As before, without health insurance, I most likely would have never gotten to see the back surgeon, and I would have had the choice of not working, or going to work in extreme pain. If my job involved standing, I doubt I could have done the work at all. My actual job requires me to sit at a computer most of the day, and I suppose I could have suffered through, but it would have been very unpleasant. Fortunately, the back surgeon provided my company with the diagnosis that I was medically incapacitated, and the company’s short term disability policy kicked in, covering my salary for up to three months.

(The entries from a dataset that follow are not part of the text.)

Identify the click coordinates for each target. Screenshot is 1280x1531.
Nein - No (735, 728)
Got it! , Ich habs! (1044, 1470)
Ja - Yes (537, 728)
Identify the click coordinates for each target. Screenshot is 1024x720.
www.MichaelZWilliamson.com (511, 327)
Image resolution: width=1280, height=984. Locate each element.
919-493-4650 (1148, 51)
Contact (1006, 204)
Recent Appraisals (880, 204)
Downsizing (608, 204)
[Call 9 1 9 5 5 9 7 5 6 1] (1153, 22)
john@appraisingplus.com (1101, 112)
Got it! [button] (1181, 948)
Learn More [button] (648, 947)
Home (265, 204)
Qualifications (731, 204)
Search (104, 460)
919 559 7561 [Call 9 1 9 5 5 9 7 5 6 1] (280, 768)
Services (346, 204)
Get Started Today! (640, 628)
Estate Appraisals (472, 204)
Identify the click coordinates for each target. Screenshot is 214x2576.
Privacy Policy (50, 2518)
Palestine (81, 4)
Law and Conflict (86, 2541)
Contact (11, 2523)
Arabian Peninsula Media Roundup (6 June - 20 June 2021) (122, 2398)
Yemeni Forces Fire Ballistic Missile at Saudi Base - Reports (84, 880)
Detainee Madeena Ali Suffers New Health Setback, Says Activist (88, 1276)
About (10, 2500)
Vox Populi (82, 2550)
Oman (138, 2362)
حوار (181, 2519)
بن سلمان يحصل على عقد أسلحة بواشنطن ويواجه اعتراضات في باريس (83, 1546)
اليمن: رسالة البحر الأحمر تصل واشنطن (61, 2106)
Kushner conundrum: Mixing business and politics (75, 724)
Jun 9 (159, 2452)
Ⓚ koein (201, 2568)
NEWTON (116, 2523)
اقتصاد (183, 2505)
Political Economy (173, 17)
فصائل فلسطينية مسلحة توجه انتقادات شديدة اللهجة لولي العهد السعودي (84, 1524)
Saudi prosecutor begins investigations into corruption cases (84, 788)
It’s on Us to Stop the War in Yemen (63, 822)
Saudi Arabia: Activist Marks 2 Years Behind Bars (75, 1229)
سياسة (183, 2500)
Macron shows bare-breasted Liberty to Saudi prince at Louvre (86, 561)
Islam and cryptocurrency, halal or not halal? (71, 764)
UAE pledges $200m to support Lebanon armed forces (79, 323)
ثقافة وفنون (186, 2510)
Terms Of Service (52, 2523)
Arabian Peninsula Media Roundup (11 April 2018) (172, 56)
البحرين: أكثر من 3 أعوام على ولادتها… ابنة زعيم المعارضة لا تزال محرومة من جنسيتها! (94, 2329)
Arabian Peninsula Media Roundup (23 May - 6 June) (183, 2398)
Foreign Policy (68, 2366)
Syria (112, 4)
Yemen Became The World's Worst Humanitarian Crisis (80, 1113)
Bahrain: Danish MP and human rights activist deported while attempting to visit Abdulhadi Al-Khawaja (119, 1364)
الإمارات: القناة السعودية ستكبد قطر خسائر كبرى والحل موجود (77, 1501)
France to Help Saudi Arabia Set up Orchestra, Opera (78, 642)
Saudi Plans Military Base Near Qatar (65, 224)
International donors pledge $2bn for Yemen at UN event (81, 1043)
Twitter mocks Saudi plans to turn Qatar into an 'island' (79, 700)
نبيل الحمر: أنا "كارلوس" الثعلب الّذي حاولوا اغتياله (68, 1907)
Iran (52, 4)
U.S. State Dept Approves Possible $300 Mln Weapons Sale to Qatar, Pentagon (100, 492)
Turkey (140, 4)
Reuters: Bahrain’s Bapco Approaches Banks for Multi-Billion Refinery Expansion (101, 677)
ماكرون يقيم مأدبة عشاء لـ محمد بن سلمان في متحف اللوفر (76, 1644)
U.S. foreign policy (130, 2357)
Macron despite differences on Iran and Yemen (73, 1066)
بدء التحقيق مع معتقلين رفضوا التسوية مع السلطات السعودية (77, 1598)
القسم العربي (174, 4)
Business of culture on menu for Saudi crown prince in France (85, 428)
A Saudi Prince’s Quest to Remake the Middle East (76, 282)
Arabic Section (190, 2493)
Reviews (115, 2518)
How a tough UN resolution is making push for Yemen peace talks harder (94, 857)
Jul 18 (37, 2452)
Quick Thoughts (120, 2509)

Basically, without these two insurances (health insurance and disability insurance), I would have the choice of hurting financially or physically (or both) for a very long time.

Three weeks later, I returned to the back surgeon for his diagnosis. Why three weeks? I presume he was busy, but I didn’t like the way this was handled. I was told by his assistant that if the MRI showed anything, they would contact me immediately and the doctor would see me quickly. That didn’t happen even though the MRI clearly showed the problem, and in fact, I might have waited longer than three weeks if I hadn’t called to obtain written documentation of my condition as required by my employer. The doctor told me I would need surgery, and because this was the week before Christmas, they would try and schedule me for immediately after New Year’s day. Although I was ready for surgery the next day, this seemed reasonable, and I had my surgery early in 2008.

The hospital stay lasted about 24 hours total. I don’t know if there is a medical difference between the operation I had this time (a diskectomy) and the operation I had last time (a laminectomy), but last time the doctor told me my stay would be 2–3 days. Was this another example of the insurance company chopping the length of hospital stays to make more money? I was quite nervous about going home the next day. Nevertheless, I was able to move around slowly on my return home the next day and minimally take care of myself.

Now, one week later, the pain is mostly (but not completely) gone. I was able to walk around Wegmans yesterday without pain (for the previous six weeks, I had to ride the cart around at Wegmans). I expect that upon my return to the doctor for a follow-up visit, he will approve me to return to work.

The bottom line: I will most likely lose 8 weeks of work, I needed a shot of cortisone in my back, an MRI, surgery and a one-night hospital stay, plus numerous prescriptions, to return to health. Without health insurance, I would estimate conservatively that I would owe $15,000 for the medical treatments (if I could even receive the treatments at all). In addition, without disability coverage from my employer, I would have lost 15% of my annual income, something most people can hardly afford.

Naturally, this experience reinforces my belief that America needs universal health care coverage. When you need health care, you receive it. Anything less than this is simply unacceptable, and I have written to my politicians urging them to support this. I have also urged them to move towards a model called “single payer” where the insurance companies (and their profit motive) are removed from the system. Other industrialized nations have systems similar to this, and it is less costly than our own system.

This experience also increases my outrage at conservatives in our country, who have systematically dismantled the social safety net, and fought tooth and nail against expanding any type of social safety net (even for children). Conservatives represent such a mean-spirited point of view where every person has to fend for himself — their policies are that you get the health insurance and disability insurance you can afford, and after that, too bad. What, you don’t have $15K laying around for a back operation? Well that’s your problem, not mine, say the Conservatives. Too bad, next time save your money.

I much prefer a society where we all take care of each other. I hope that our politicians will see the benefits of this point of view. The experience in other industrialized nations shows that this type of universal coverage with “single payer” actually costs less, and the country as a whole benefits. That’s the type of country I envision America becoming some day, Conservatives be damned.